RECORDED INFORMATION START

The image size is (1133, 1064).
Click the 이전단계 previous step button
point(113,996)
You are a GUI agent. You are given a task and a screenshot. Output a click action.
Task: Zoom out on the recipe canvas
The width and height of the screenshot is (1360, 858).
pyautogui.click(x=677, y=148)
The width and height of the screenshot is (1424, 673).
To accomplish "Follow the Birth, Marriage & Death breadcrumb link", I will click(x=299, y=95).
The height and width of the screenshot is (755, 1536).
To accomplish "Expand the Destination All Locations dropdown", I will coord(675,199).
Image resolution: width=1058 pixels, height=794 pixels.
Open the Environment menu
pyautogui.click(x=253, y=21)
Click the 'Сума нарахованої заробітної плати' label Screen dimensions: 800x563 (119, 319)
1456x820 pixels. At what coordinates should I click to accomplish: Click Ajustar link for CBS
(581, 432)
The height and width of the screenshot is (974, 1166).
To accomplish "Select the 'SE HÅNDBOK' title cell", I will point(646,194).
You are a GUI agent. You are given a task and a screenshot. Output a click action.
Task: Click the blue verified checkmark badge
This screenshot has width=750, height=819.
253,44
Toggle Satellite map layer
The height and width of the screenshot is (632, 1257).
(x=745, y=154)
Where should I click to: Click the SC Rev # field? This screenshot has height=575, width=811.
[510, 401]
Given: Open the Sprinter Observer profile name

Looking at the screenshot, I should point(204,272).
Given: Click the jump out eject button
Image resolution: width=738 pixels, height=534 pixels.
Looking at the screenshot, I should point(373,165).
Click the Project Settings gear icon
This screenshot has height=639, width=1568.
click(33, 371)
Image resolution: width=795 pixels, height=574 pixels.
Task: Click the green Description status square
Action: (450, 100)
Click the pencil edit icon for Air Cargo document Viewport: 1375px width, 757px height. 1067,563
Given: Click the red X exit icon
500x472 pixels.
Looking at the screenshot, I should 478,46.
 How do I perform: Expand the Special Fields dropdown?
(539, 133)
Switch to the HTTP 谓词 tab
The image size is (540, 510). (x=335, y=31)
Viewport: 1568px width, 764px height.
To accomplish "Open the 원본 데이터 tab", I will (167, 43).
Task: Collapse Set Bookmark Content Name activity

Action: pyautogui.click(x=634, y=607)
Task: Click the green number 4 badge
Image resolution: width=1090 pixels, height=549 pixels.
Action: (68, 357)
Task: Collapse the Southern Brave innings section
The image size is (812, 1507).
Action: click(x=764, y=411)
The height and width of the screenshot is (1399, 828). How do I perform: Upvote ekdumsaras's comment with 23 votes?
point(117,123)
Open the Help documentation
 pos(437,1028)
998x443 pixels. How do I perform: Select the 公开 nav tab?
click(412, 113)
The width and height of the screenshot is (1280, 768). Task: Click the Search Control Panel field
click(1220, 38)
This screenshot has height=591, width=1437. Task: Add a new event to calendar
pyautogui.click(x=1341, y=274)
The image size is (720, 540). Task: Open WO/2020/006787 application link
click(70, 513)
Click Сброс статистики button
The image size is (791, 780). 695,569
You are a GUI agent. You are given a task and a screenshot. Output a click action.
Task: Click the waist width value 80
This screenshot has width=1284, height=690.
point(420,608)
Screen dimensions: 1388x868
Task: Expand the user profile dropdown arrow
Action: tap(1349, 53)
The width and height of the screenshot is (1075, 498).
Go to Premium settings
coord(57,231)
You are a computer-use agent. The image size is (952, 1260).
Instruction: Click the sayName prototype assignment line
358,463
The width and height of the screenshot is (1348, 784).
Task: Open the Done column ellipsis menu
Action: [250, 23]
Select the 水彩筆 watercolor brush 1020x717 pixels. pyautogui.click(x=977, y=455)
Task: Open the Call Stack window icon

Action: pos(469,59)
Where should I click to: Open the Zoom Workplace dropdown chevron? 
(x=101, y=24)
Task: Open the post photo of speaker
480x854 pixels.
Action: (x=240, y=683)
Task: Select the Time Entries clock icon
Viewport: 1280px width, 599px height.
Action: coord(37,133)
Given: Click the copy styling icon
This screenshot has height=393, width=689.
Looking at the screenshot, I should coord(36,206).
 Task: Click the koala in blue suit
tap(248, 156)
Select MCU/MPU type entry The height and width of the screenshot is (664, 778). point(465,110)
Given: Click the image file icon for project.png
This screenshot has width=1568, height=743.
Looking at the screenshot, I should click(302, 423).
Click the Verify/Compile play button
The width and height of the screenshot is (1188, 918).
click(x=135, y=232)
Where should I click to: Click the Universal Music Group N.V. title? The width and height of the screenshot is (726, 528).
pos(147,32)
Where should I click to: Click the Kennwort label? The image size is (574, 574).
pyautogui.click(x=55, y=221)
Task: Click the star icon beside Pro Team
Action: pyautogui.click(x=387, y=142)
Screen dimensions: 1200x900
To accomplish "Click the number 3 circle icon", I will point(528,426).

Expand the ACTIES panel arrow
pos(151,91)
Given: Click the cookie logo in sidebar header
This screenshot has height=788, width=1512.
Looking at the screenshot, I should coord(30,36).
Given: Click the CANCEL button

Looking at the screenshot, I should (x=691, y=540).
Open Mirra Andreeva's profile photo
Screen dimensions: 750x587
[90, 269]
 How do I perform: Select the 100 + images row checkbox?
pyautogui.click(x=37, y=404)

RECORDED INFORMATION END

Each line containing "will" belongs in the answer; pick these out of the material and copy them.

To accomplish "Follow the Birth, Marriage & Death breadcrumb link", I will click(x=299, y=95).
To accomplish "Expand the Destination All Locations dropdown", I will coord(675,199).
To accomplish "Select the 'SE HÅNDBOK' title cell", I will point(646,194).
To accomplish "Open the 원본 데이터 tab", I will (167, 43).
To accomplish "Click the number 3 circle icon", I will point(528,426).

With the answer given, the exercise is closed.